WORK ITEM: Your output should consist solely of the lines from the one holding "Add another part with Add part" to the end of the records below, inclusive, reproduced exactly and free of pictures.

(Pixel coordinate grounding data)

== Segment start ==

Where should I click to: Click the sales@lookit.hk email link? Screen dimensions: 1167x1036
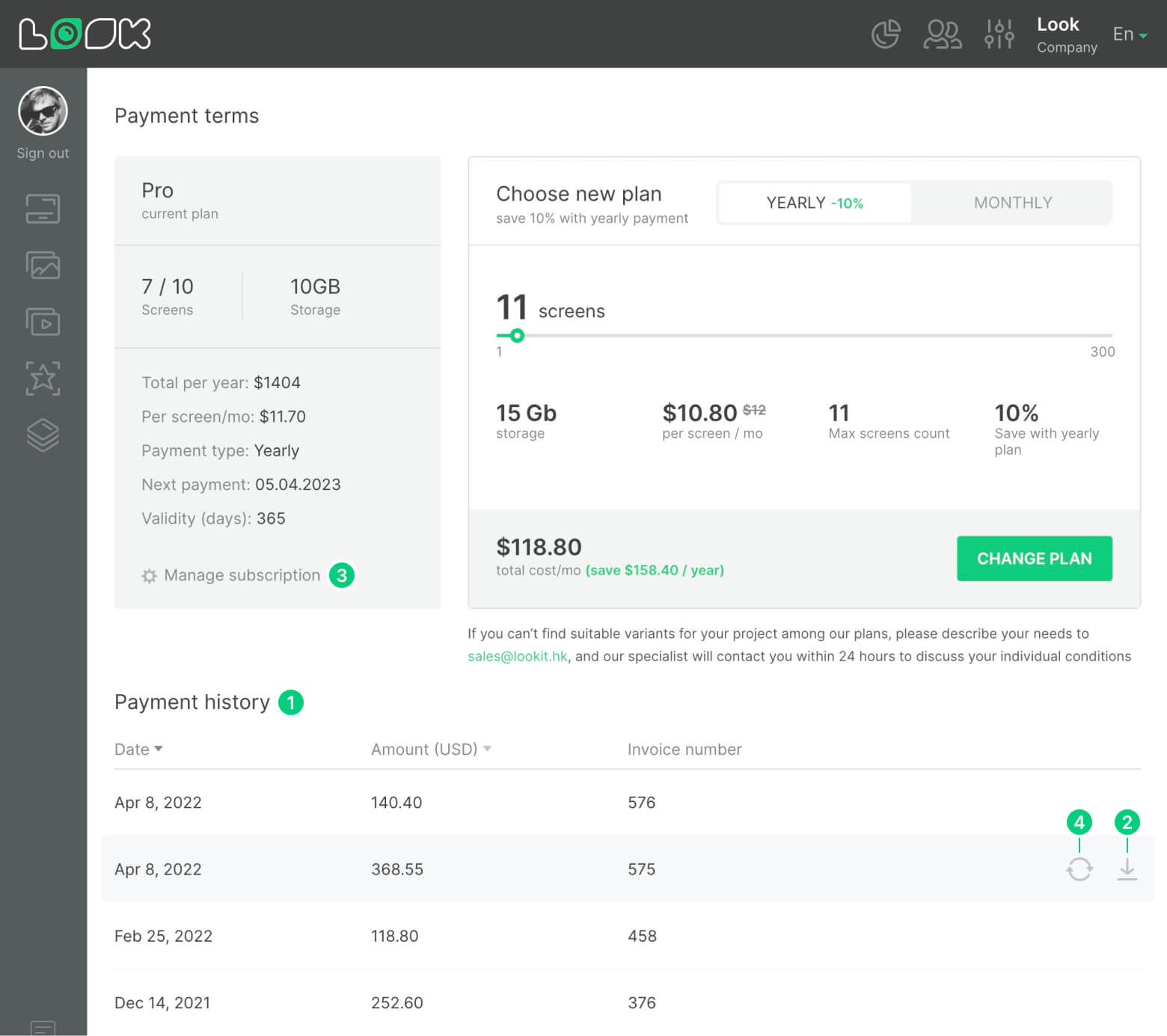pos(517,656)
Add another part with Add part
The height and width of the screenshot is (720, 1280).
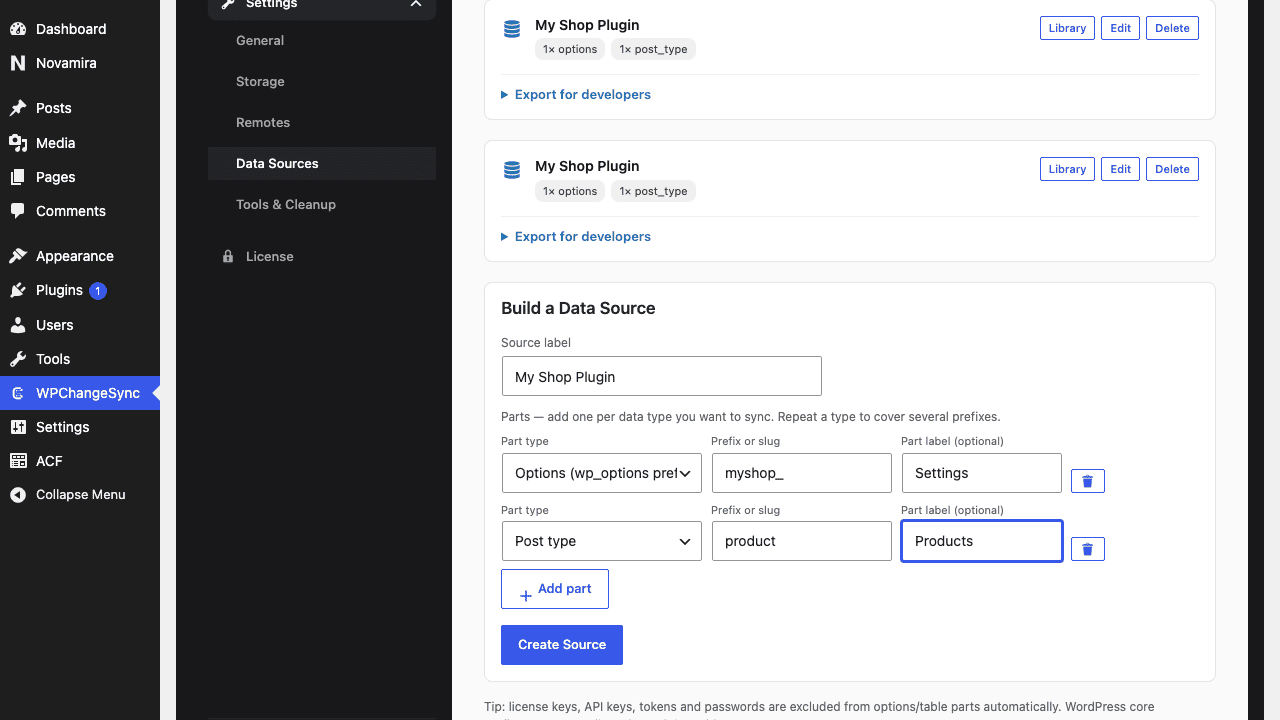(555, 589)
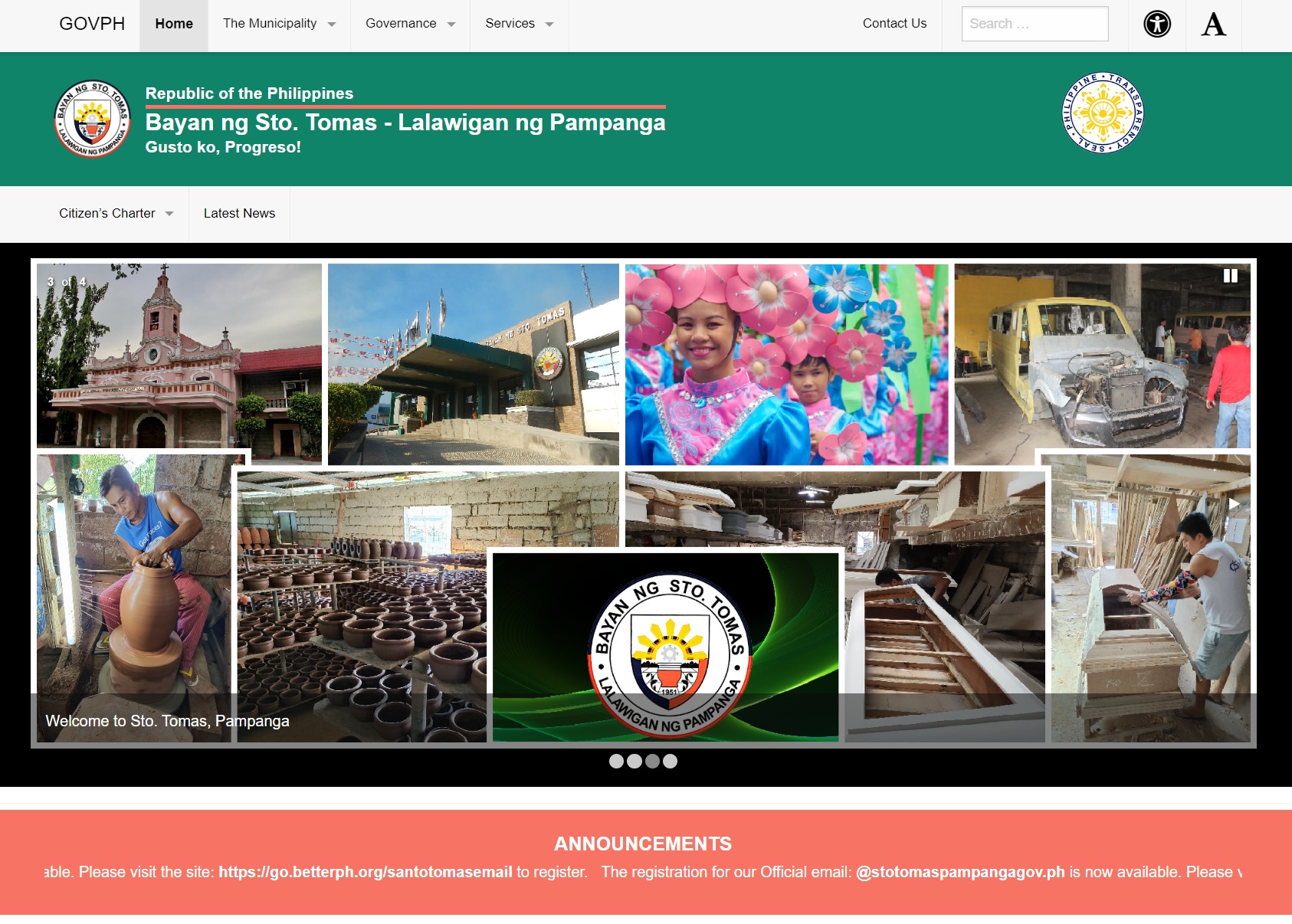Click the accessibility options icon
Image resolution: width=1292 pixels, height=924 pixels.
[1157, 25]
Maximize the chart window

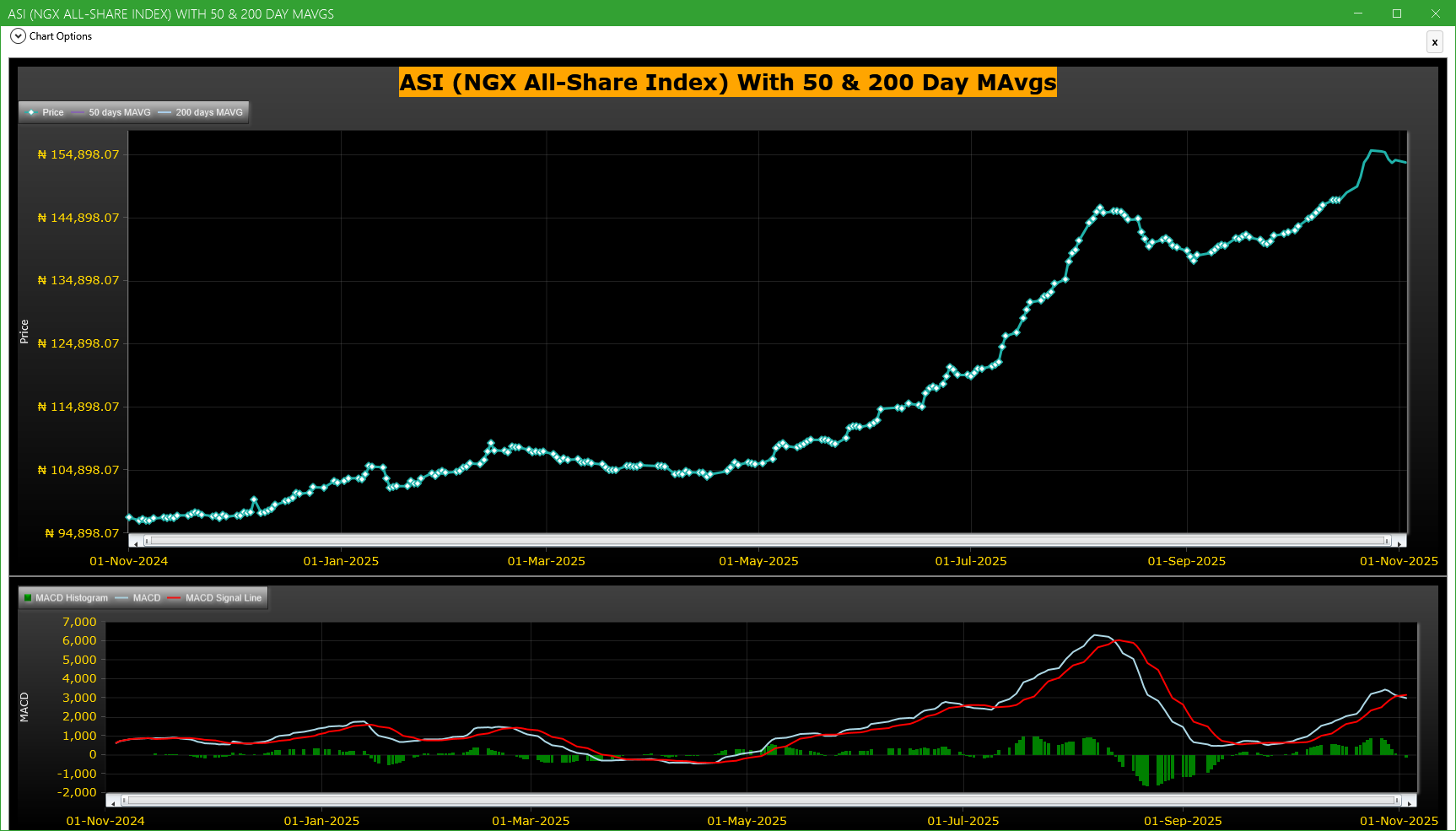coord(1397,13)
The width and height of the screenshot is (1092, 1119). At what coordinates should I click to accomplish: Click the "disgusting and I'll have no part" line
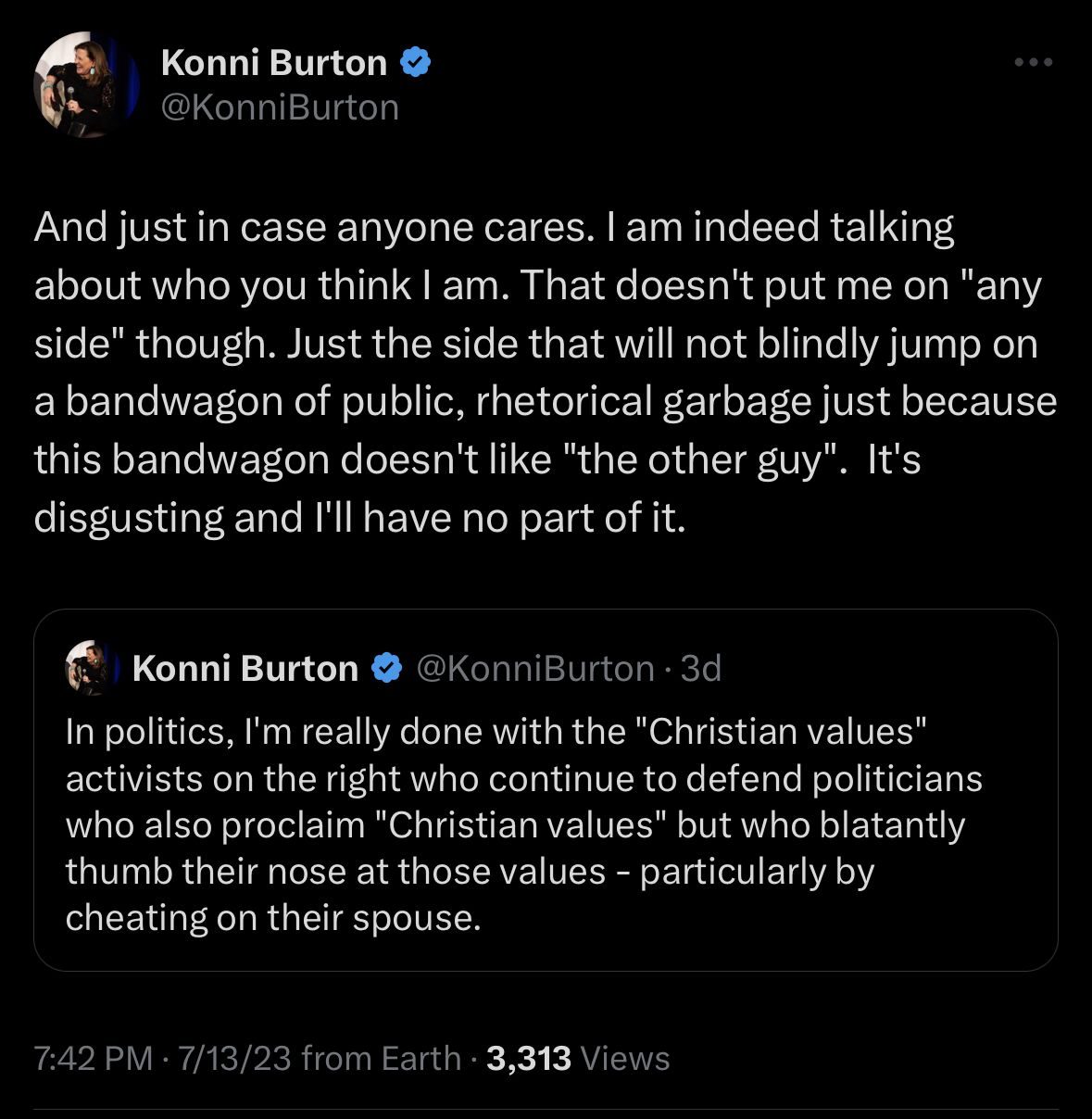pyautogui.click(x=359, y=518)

== Segment end ==

RESPONSE FOR THIS EXERCISE:
Add another part with Add part
The height and width of the screenshot is (720, 1280).
(555, 589)
Click the accessibility options icon
Image resolution: width=1292 pixels, height=924 pixels.
[1157, 25]
Maximize the chart window

coord(1397,13)
The width and height of the screenshot is (1092, 1119). At what coordinates should I click to accomplish: Click the "disgusting and I'll have no part" line
pyautogui.click(x=359, y=518)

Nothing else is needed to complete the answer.